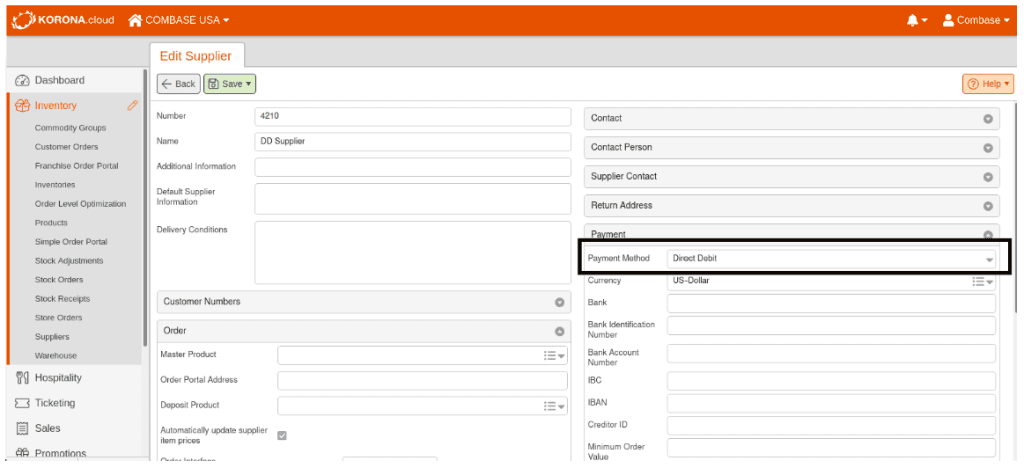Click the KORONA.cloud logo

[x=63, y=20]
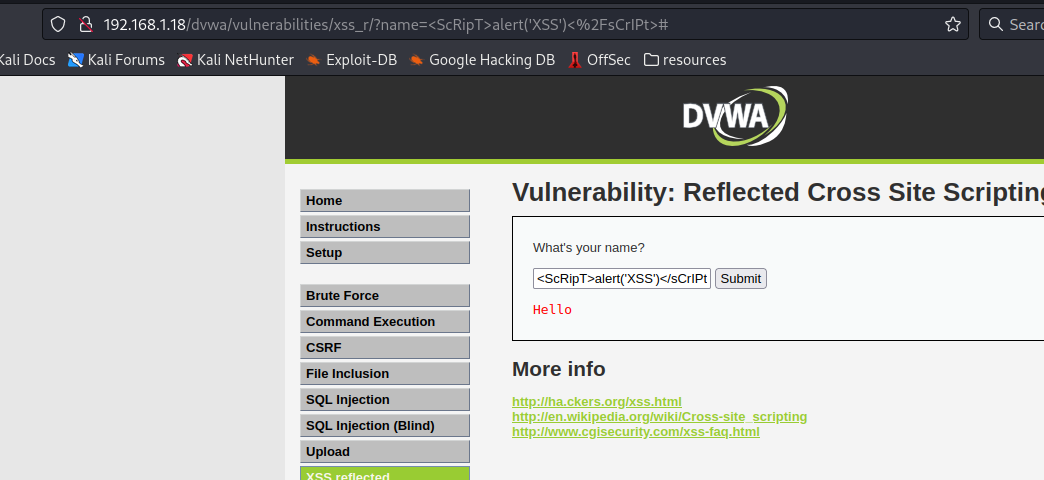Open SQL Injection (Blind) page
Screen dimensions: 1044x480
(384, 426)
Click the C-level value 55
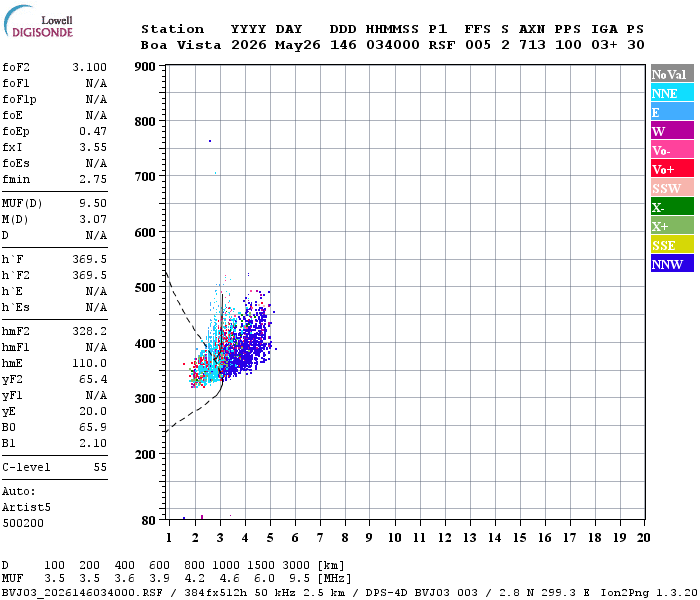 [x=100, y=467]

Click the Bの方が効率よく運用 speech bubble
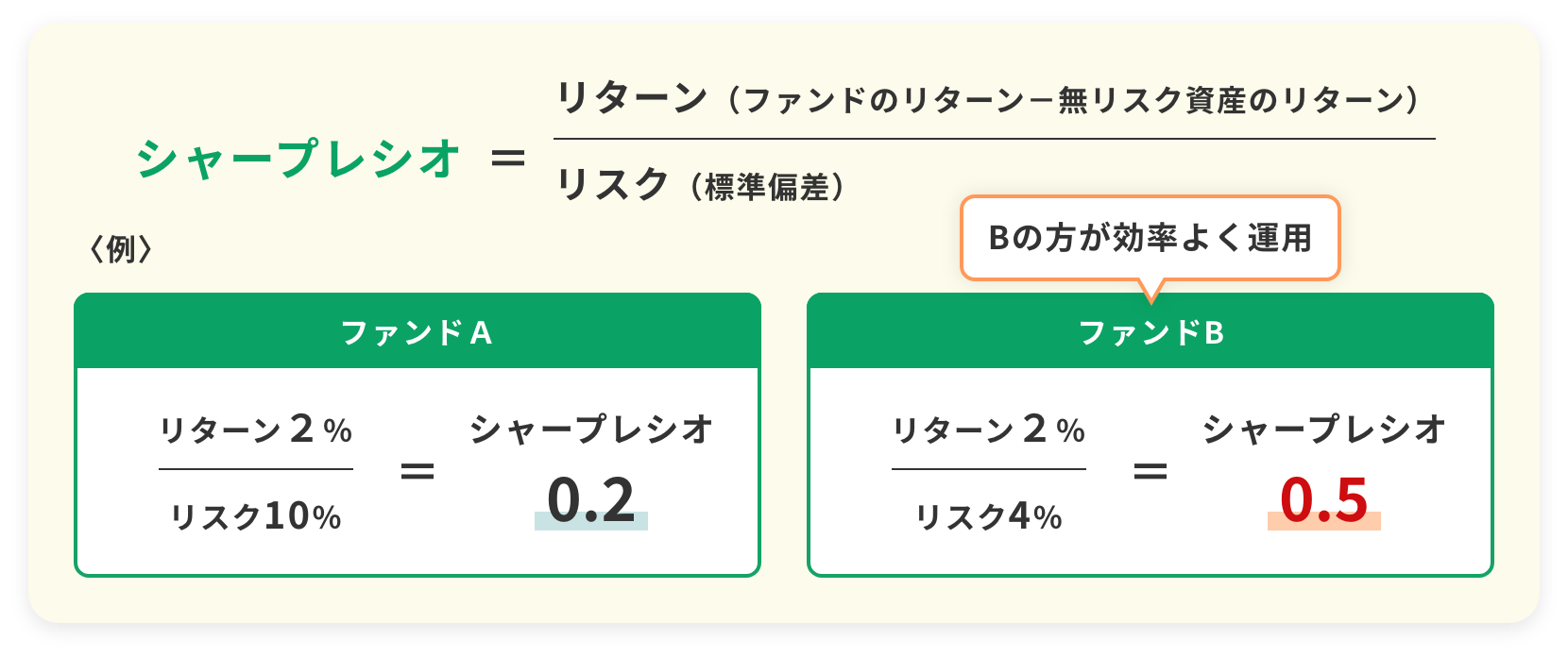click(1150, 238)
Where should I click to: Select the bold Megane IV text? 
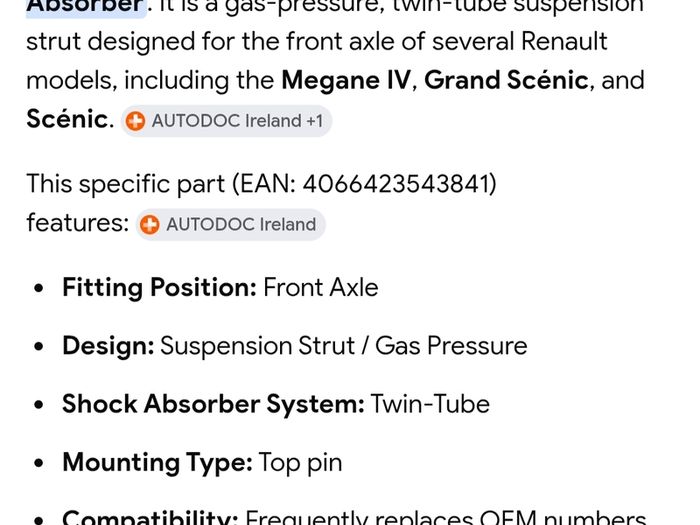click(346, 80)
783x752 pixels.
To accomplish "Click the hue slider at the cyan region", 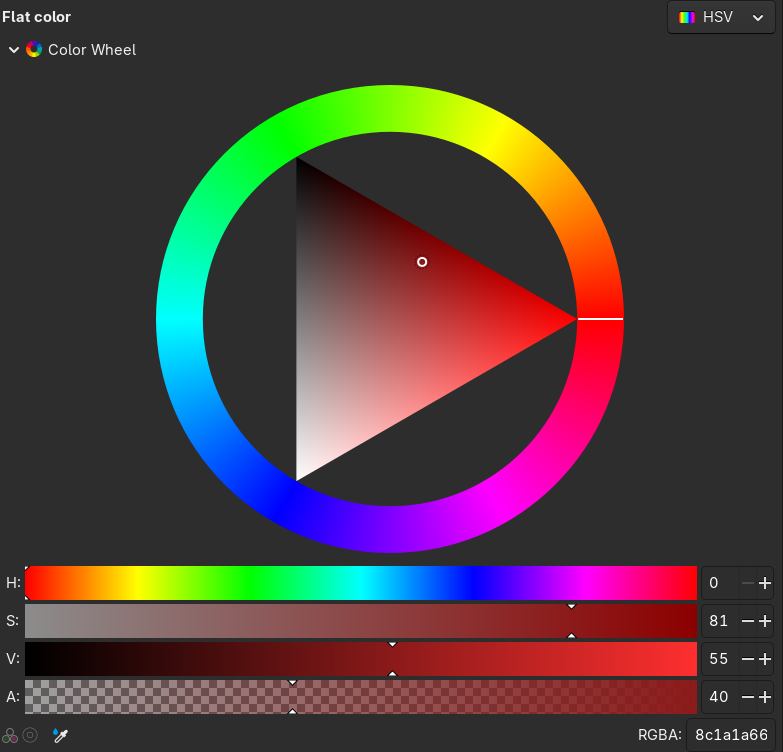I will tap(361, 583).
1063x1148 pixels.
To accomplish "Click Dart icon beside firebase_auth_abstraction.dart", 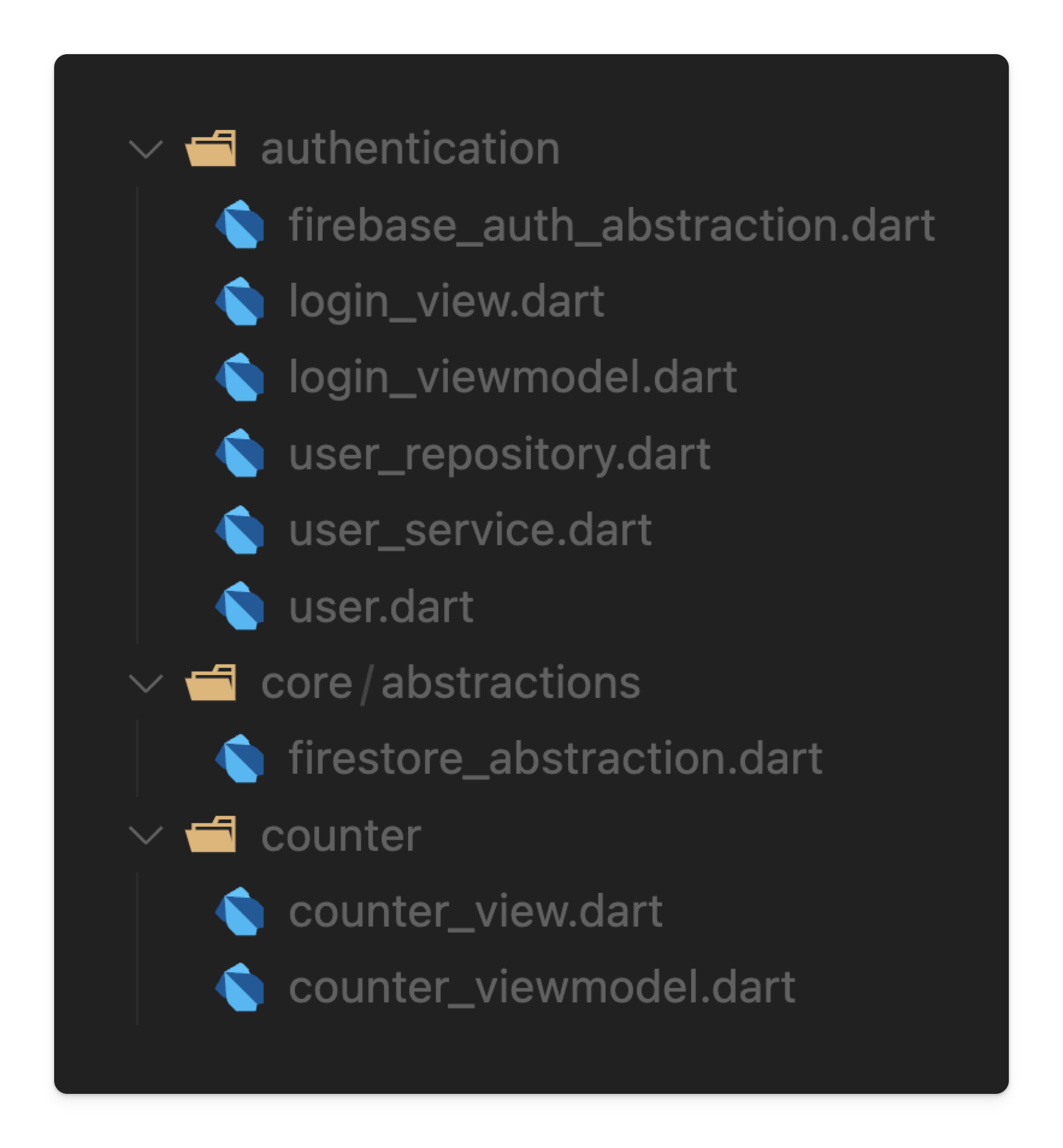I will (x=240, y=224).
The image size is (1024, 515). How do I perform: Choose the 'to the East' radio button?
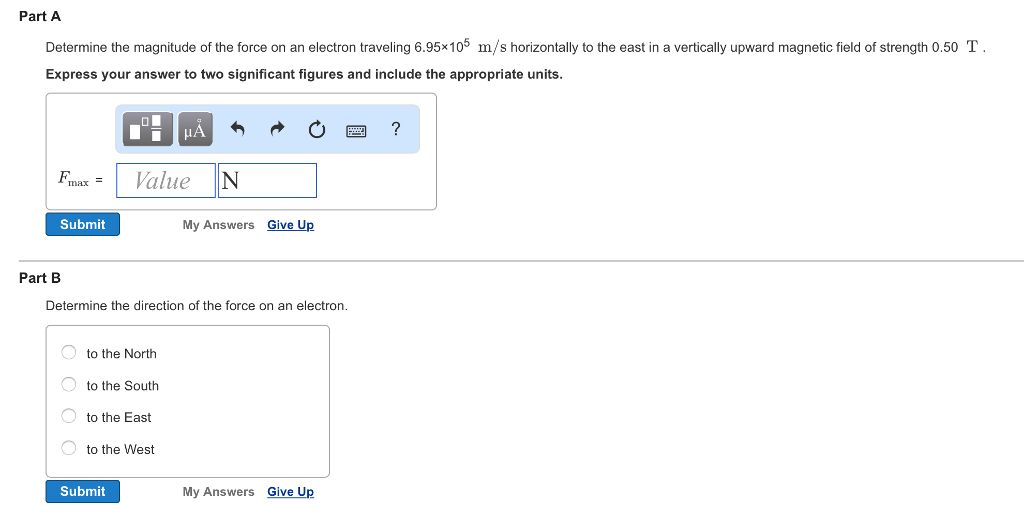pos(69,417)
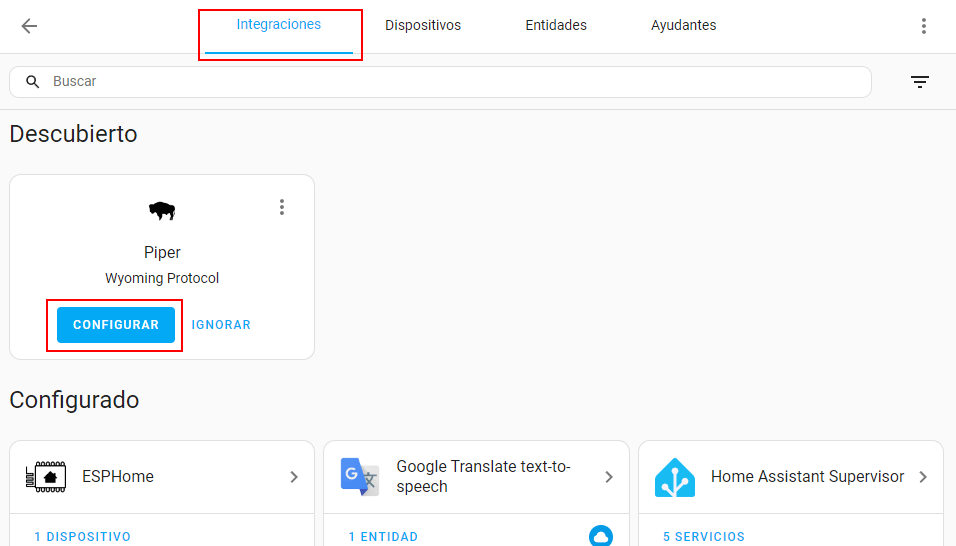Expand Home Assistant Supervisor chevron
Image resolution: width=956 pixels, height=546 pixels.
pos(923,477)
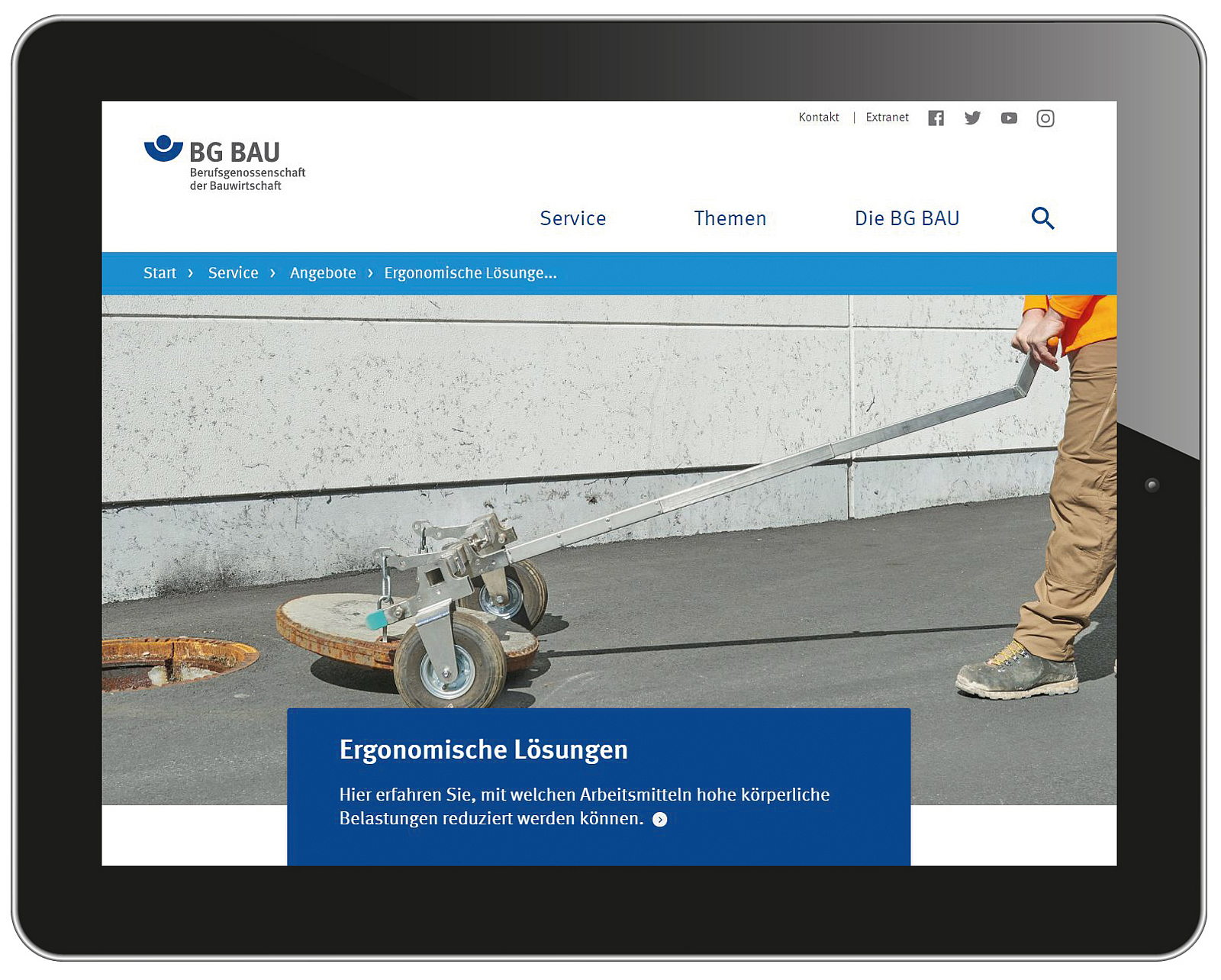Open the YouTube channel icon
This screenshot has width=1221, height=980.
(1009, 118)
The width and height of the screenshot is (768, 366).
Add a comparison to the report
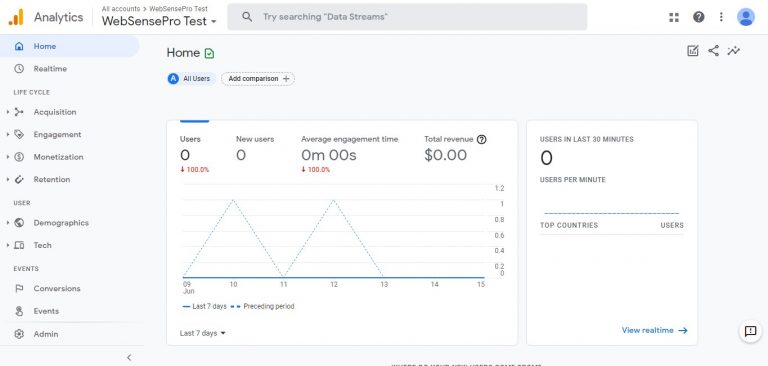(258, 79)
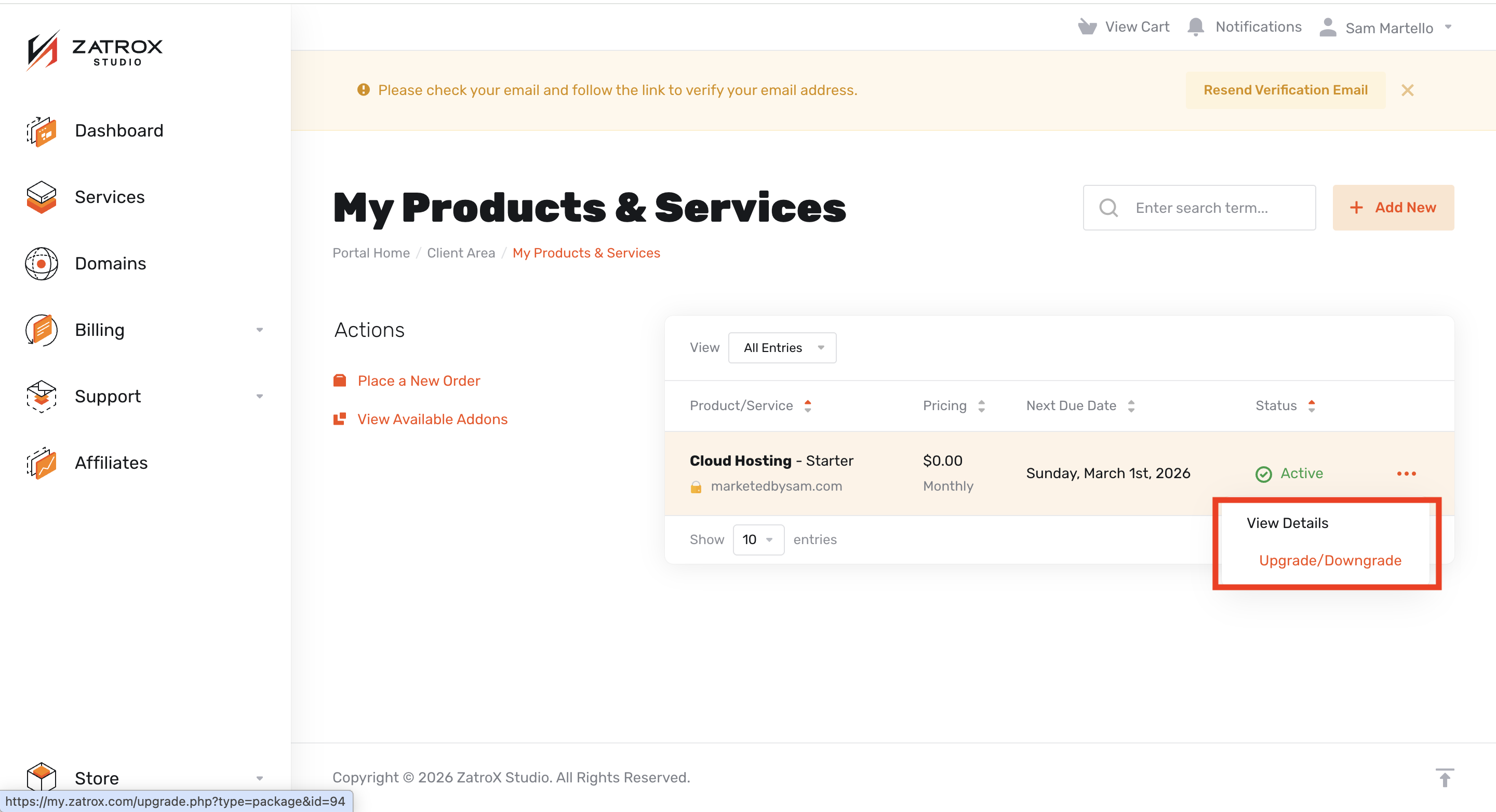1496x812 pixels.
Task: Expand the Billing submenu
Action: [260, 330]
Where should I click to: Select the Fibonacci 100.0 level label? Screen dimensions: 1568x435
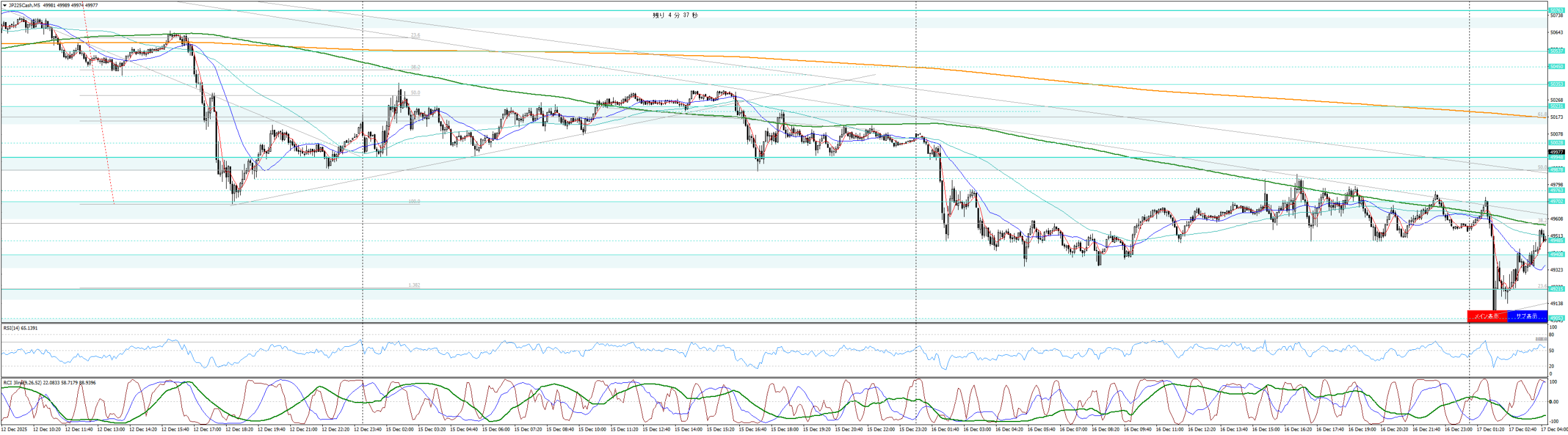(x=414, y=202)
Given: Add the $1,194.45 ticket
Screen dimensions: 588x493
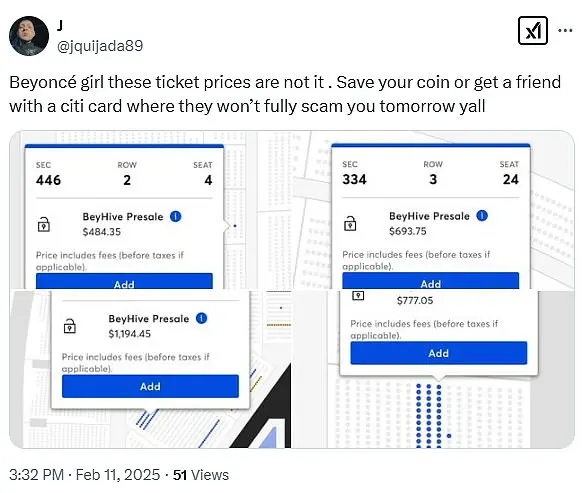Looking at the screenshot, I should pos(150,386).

Work instruction
Please print exactly the lines running from the line with "Where should I click to: Select the Fibonacci" through the final line of the material, and nothing more. Keep pictures out.

Answer section
Where should I click to: Select the Fibonacci 100.0 level label? Screen dimensions: 1568x435
(x=414, y=202)
Given: Add the $1,194.45 ticket
Screen dimensions: 588x493
Looking at the screenshot, I should pos(150,386).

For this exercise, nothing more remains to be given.